■ **Texto citado**

▼

Site Franciscanos – É recomendável que se prepare a equipe da Liturgia da Palavra com antecedência?

Frei José Ariovaldo – Com certeza, porque a Palavra na celebração não são palavras apenas, mas o Cristo vivo, Palavra do Pai, se comunicando com os membros do seu Corpo mediante o livro, os códigos verbais (palavras), o espaço da sua proclamação (o ambão) e, sobretudo, pelo leitor(a) que a proclama. Então, qual a missão da equipe celebração da divina Liturgia? É a de possibilitar que a assembleia litúrgica, toda ela, se transforme num espaço aberto, bem aberto, de audição da Presença do Cristo-Palavra… Depende de como (com que espírito) os agentes (o livro, as palavras, o ambão, os leitores e outros ministros e ministras) se apresentam e são apresentados. Ora, para que tal experiência do mistério aconteça na celebração, é fundamental que a equipe de Liturgia se prepare, não só do ponto de vista técnico, mas, sobretudo, do ponto de vista espiritual.

Site Franciscanos – Muitas vezes, tem-se a impressão que um presidente da Celebração litúrgica, e mesmo equipes de Liturgia, está na frente dando seu showzinho particular e roubando ao povo o direito à Palavra e ao canto. O que o senhor opina sobre isso?

Frei José Ariovaldo – Ligando com o que há pouco ouvíamos da poetisa Adélia Prado, há que se educar para uma forma silenciosa de agir na Celebração. Atuar em qualquer ministério numa assembleia litúrgica exige vigilância e muita ascese. Pessoalmente me esforço por fazer sempre comigo o exercício de vigilância sobre o meu ego. Pois, se cochilo, vacilo e meu “eu” toma o comando e – pronto! – corro o risco de fazer muito barulho, de tornar-me um showman, e a voz do mistério fica abafada.

Site Franciscanos – O que o senhor traria como preocupação hoje, após 37 anos de publicação de sua tese de doutorado, “O Movimento Litúrgico no Brasil – Estudo Histórico”?

▲

■ **Linhas de dados**
▼

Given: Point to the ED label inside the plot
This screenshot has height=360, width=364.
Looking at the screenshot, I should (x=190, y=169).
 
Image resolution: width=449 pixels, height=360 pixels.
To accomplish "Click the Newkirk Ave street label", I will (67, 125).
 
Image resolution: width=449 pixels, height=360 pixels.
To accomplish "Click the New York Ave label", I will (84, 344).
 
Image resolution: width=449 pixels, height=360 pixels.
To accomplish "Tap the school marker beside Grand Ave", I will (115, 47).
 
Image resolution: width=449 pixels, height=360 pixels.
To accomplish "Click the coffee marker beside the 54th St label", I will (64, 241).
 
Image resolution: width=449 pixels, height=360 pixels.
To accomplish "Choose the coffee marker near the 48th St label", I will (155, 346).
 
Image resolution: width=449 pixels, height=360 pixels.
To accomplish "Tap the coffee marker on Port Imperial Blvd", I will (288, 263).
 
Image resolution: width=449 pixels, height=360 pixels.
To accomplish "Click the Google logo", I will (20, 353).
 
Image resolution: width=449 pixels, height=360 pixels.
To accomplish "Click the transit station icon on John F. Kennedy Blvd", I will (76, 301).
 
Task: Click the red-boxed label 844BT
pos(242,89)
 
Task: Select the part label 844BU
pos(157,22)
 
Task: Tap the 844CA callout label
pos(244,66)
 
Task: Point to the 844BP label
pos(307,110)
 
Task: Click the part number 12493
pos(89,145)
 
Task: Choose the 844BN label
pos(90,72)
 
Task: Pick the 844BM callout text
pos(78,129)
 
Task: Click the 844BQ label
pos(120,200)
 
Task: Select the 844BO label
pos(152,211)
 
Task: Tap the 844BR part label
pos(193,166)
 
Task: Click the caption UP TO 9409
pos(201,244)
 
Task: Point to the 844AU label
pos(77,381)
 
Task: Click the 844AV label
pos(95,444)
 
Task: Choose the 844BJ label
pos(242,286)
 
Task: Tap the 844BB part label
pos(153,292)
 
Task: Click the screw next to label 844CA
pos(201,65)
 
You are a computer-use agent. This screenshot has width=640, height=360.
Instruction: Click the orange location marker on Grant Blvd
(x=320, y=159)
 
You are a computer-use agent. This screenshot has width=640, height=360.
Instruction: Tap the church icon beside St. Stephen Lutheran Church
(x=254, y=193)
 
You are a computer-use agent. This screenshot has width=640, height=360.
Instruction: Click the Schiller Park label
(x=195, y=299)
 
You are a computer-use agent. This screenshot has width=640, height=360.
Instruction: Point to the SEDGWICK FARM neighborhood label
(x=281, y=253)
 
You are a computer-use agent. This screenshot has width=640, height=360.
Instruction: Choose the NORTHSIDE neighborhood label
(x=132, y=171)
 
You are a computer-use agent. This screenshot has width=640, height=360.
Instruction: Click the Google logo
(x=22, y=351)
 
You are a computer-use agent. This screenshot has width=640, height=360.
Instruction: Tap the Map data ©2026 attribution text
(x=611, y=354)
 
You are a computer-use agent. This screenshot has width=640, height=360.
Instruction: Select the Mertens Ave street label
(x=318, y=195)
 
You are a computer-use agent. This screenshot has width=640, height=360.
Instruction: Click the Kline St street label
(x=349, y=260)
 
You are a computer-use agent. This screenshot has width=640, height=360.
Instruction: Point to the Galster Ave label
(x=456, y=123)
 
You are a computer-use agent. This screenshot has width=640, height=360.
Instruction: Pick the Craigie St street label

▲

■ **Problema proposto 1**
Retorne, sem nenhuma alteração, as linhas dos registros que vão do início até a linha que contém "will (67, 125).", incluindo ambas as extremidades.
■ **Problema proposto 2**
Por favor, prossiga a entrevista sobre liturgia a partir do ponto em que ela para.
O texto e os registros são materiais independentes entre si.

■ **Resposta 1**
Given: Point to the ED label inside the plot
This screenshot has height=360, width=364.
Looking at the screenshot, I should (x=190, y=169).
 
Image resolution: width=449 pixels, height=360 pixels.
To accomplish "Click the Newkirk Ave street label", I will (67, 125).

■ **Resposta 2**
Frei José Ariovaldo – A partir do século 19 desenvolveram-se na Europa grandes centros de pesquisa e descoberta no âmbito da Sagrada Escritura, Patrística, Arqueologia cristã e, sobretudo, das fontes litúrgicas antigas (Sacramentários, Missais, Pontificais, Rituais etc.). Com tais pesquisas foi se tomando consciência cada vez mais aguçada sobre o quanto a compreensão de Liturgia e suas práticas celebrativas se distanciaram das Fontes mais originárias de vivência cristã. Daí surgiu na Europa – a partir de 1909 – um influente movimento de reforma da Liturgia dentro da Igreja. O movimento desembocou no Concílio Vaticano II com a Constituição Sacrosanctum Concilium sobre a Sagrada Liturgia, que apresentou as bases teológicas e orientações pastorais para uma reforma da Liturgia e consequente renovação da vida litúrgica da Igreja. O movimento chegou aqui no Brasil e, a partir de 1933 criou corpo para valer por influência dos monges beneditinos, alguns bispos, vários padres e as lideranças leigas da Ação Católica. Pesquisei-o em sua evolução até o anúncio do Concílio pelo Papa João XXIII em janeiro de 1959. Uma das coisas que me chamaram atenção foi o feroz estranhamento que alguns segmentos conservadores da Igreja Católica, mais ligados às devoções marianas, manifestaram frente esta busca pela reforma da Liturgia. Houve muitos conflitos, pois era uma coisa nova que aparecia. Os promotores da reforma litúrgica eram acusados de hereges, e até de comunistas pelo fato de, a partir da Liturgia, incentivar a experiência de vida comunitária e participativa na Liturgia. É que os conservadores traziam dentro deles padrões religiosos devocionais acentuadamente individualistas, provindos da Idade Média, e que o resgate do sentido próprio de Liturgia, bebido das fontes patrísticas e das fontes litúrgicas antigas, questionava. O que me incomoda é que, não obstante o movimento litúrgico e, depois, os 47 anos já passados de reforma litúrgica pós-conciliar, tais padrões religiosos conservadores não foram equilibrados, muito menos sanados, no inconsciente coletivo de fortes segmentos da Igreja. Mas tenho a impressão que a própria sociedade, aos poucos, daqui para frente vai se encarregando de questionar e desconstruir tais padrões e, ao mesmo tempo, ajudar a construir vivências autenticamente cristãs da sagrada Liturgia.

Site Franciscanos – Quais são os desafios para o estudo de liturgia hoje e o que pode contribuir para o homem pós-moderno?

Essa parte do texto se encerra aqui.